But in essence, methods are used in very specific and short research projects, whereas methodology is more comprehensive and used for larger research projects such as a thesis.
The above is a good explanation and good links. See also this link; I have copied some of it below. The reference is: https://uxdesign.cc/method-vs-methodology-whats-the-difference-9cc755c2e69d
UX refers to the website
"Method
A method is simply the tool used to answer your research questions — how, in short, you will go about collecting your data. Examples of UX research methods include:
Contextual inquiry
Interview
Usability study
Survey
Diary study
Card sort
Methodology
A methodology is the rationale for the research approach"

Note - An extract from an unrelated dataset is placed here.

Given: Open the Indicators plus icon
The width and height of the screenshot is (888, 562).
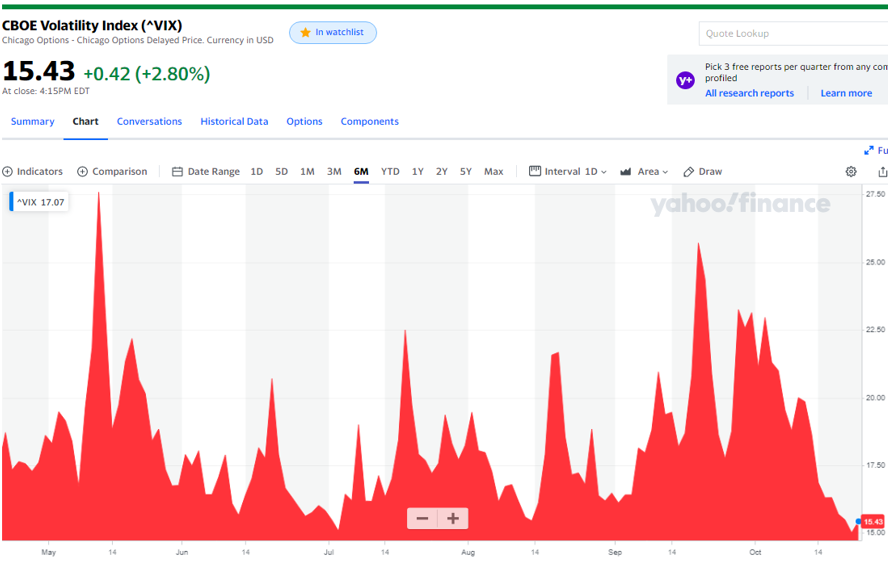Looking at the screenshot, I should (x=8, y=172).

Methodologies are described as below; (some text omitted here; look at the website)
"
Phenomenology: describes the “lived experience” of a particular phenomenon
Ethnography: explores the social world or culture, shared beliefs and behaviors
Participatory: views the participants as active researchers
Ethnomethodology: examines how people use dialogue and body language to construct a world view
Grounding theory*: assumes a blank slate and uses an inductive approach to develop a new theory"
In a research paper. the whole task from background information, statements of objectives, literature review up to data analysis, statement of results, conclusion and recommendation together constitute what is generally regarded as research methodology.
On the other hand, within the research methodology, the section immediately following the literature review is generally referred to as methods and procedure section. This is the section that details issues on sampling, data collection and statistical techniques to be used.
So research methodology is more encompassing than research methods alone.
I agree that methods are specific tools for collecting to analyzing data. Some people try to dress this up by referring to almost any use of methods as methodology. I prefer to think of methodology as what the root composition of the name implies: the study of methods. This is includes questions of how and why methods get used the way they do, but at the level of fields and disciplines, rather than individual projects.